** Start of STORED RECORDS **

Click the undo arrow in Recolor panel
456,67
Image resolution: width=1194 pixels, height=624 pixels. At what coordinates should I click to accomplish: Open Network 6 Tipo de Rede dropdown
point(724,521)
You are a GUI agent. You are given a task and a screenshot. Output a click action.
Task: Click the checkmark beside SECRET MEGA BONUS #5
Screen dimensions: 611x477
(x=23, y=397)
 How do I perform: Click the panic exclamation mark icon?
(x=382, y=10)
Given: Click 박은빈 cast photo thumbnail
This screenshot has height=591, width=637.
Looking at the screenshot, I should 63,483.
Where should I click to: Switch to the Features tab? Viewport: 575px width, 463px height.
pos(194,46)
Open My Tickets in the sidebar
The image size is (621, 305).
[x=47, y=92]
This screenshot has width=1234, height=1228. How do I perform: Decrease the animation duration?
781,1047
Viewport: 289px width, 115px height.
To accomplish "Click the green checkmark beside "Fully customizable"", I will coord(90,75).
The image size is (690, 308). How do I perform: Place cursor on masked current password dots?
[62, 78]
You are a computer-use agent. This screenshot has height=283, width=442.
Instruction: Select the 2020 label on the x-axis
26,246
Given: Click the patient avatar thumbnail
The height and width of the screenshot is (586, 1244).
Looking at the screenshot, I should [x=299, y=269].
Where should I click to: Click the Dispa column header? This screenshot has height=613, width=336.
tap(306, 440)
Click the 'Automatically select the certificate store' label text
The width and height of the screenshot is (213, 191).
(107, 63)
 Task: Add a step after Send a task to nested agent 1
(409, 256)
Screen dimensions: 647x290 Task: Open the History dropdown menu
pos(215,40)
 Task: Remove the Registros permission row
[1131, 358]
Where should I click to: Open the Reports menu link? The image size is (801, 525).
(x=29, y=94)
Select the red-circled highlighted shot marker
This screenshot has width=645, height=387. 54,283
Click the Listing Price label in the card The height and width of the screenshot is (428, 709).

** End of STORED RECORDS **

WRITTEN TASK:
Update the stretch from the line containing "Screen dimensions: 647x290" through the end of the records by replacing "Remove" with "Delete" and leaving everything else unchanged. Return only those lines.

RESPONSE:
Screen dimensions: 647x290 Task: Open the History dropdown menu
pos(215,40)
 Task: Delete the Registros permission row
[1131, 358]
Where should I click to: Open the Reports menu link? The image size is (801, 525).
(x=29, y=94)
Select the red-circled highlighted shot marker
This screenshot has width=645, height=387. 54,283
Click the Listing Price label in the card The height and width of the screenshot is (428, 709).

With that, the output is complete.